The Northern Military Region (, MR N) is a Swedish military region within the Swedish Armed Forces. Established in 2013, the military region staff in based in Boden Garrison. The military region includes Norrbotten County, Västerbotten County, Jämtland County and Västernorrland County.

History
The Northern Military Region was formed on 1 January 2013 as Military Region North, as one of four military regions in Sweden. The military region includes Norrbotten County, Västerbotten County, Jämtland County and Västernorrland County. The region's staff is located in Boden Garrison with the task of leading surveillance and protection tasks, implementing civil-military cooperation and support to society. The Northern Military Region is also responsible for leading the production of the training groups and the Home Guard units in Norrland.
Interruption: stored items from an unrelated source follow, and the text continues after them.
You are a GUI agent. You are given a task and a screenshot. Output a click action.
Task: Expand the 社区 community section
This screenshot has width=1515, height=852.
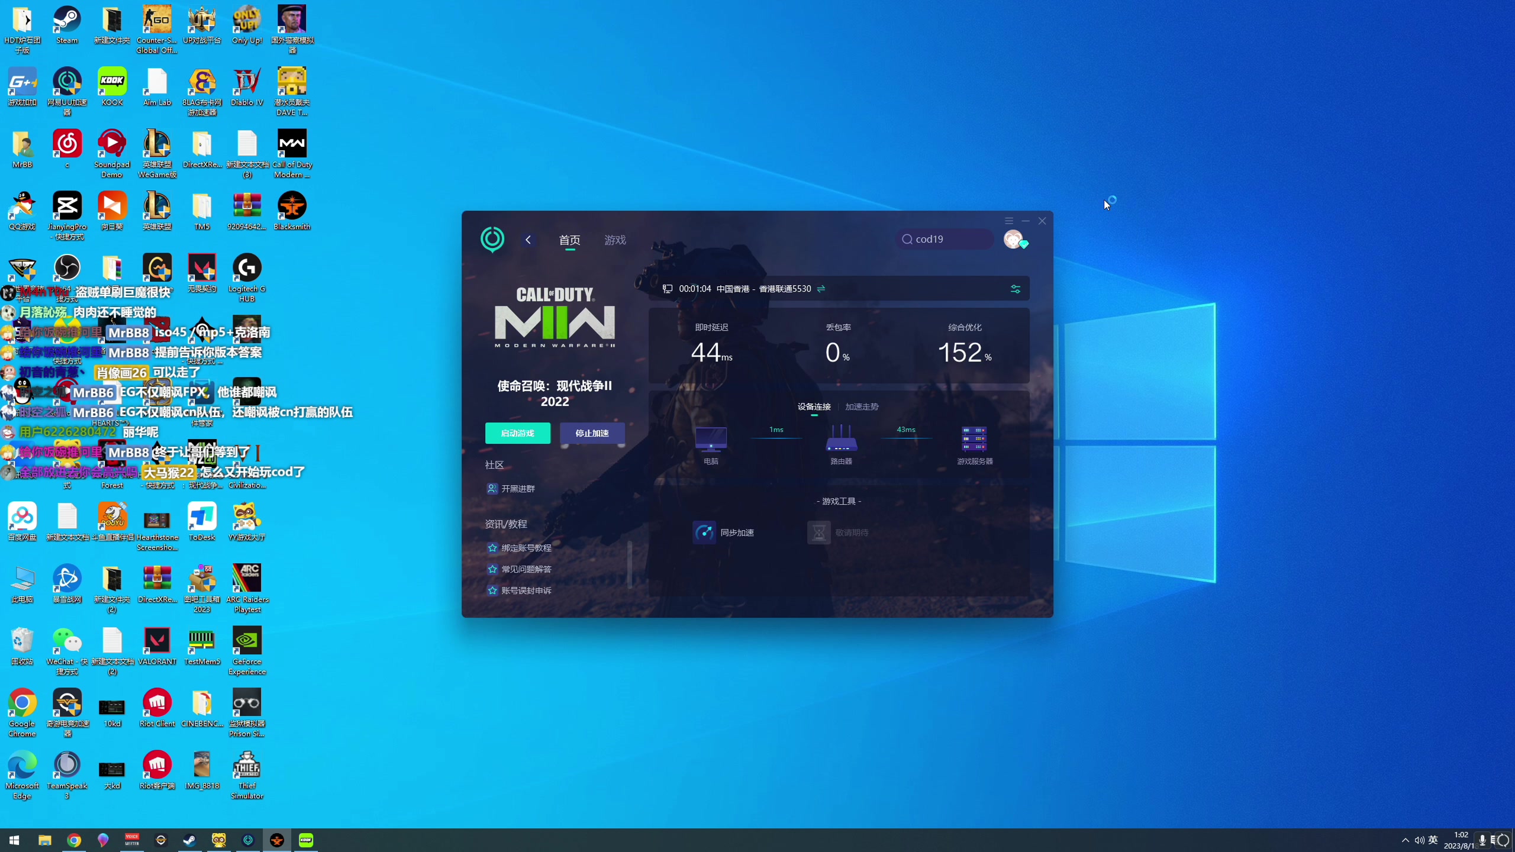pyautogui.click(x=494, y=465)
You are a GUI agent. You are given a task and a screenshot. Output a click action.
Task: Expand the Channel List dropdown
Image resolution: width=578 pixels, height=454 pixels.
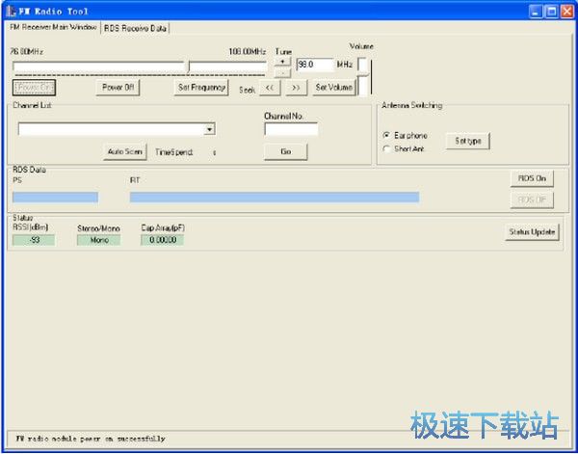tap(209, 129)
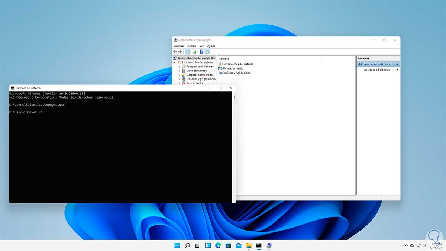
Task: Select Carpetas compartidas in the tree
Action: point(200,75)
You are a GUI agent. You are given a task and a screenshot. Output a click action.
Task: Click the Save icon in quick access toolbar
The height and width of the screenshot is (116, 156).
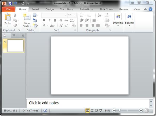10,3
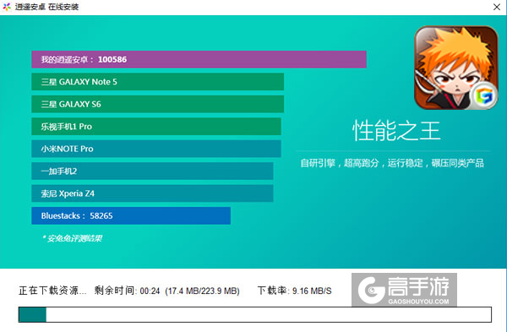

The responsibility involves both training personnel for the Home Guard units and leading them in operations. The Northern Military Region's Home Guard battalions are seven in number. On 1 October 2018, a separate command position was appointed for Military Region North. From 2019, the name Northern Military Region was adopted. From 1 January 2020, all military regions are independent units subordinate to the Chief of Home Guard. In doing so, the regions also take over the command in peacetime from the training groups with their Home Guard battalions. Each military region has production management responsibility. This meant that five training groups were transferred to the Northern Military Region. In a government's bill, however, the Swedish government emphasized that the military regional division could be adjusted, depending on the outcome of the investigation Ansvar, ledning och samordning inom civilt försvar ("Responsibility, leadership and coordination in civil defense").

Units

Current units
Fältjägargruppen (FJG)
14th Home Guard Battalion/Fältjägar Battalion
Västernorrlandsgruppen (VNG)
15th Home Guard Battalion/Ångermanland Battalion
16th Home Guard Battalion/Medelpad Battalion
Västerbottensgruppen (VBG)
13th Home Guard Battalion/Västerbotten Battalion
Norrbottensgruppen (NBG)
12th Home Guard Battalion/Norrbotten Battalion
Lapplandsjägargruppen (LJG)
10th Home Guard Battalion/Gränsjägar Battalion
15th Home Guard Battalion/Lapplandsjägar Battalion

Heraldry and traditions

Coat of arms
The coat of arms of the Northern Military Region was previously used by the Northern Military District (Milo N) from 1994 to 2000 and the Northern Military District (MD N) from 2000 to 2005. Blazon: "Azure, the provincial badge of Västerbotten, a reindeer courant, armed gules, followed by a mullet, both argent. The shield surmounted an erect sword or."

Commanding officers
From 2013 to 2017, the military region commander was also commander of the Norrbotten Regiment. From 2018 to 2020, military region commander was subordinate to the Chief of Joint Operations in territorial activities as well as in operations. Furthermore, the military region commander has territorial responsibility over his own military region and leads territorial activities as well as regional intelligence and security services. From 1 January 2020, all military region commanders are subordinate to the Chief of Home Guard.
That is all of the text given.